WHAT IS EXPECTED
The required output is the exact run of lines below that opens at the line with "You are a computer-use" and closes at the line with "Instruction: Open the Bestand menu button".

DATA SHOWN
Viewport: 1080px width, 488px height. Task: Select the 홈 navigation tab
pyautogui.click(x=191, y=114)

==

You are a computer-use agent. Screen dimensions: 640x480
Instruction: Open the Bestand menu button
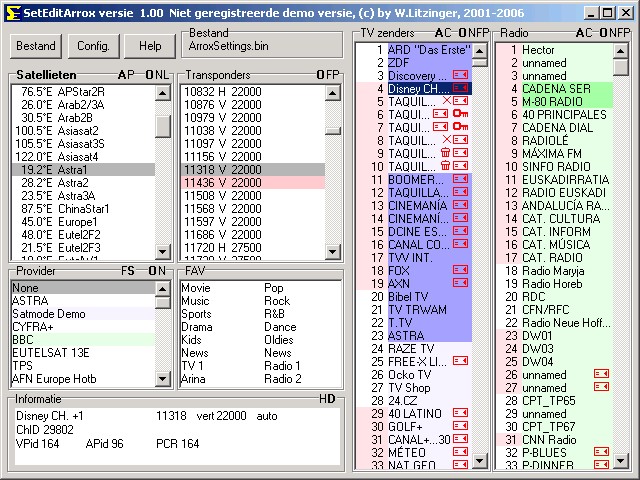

---

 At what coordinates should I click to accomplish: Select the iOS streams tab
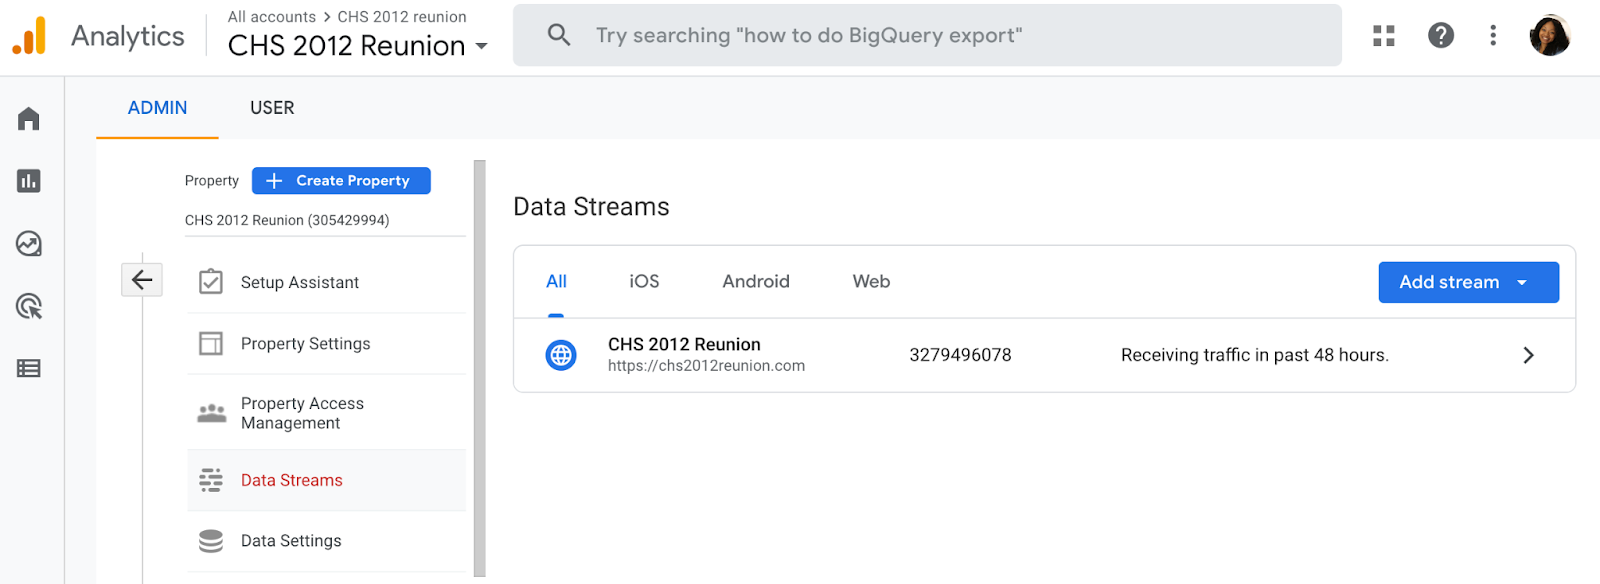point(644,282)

EXERCISE OUTPUT
You are a computer-use agent. Screen dimensions: 640x480
Instruction: Open the Bestand menu button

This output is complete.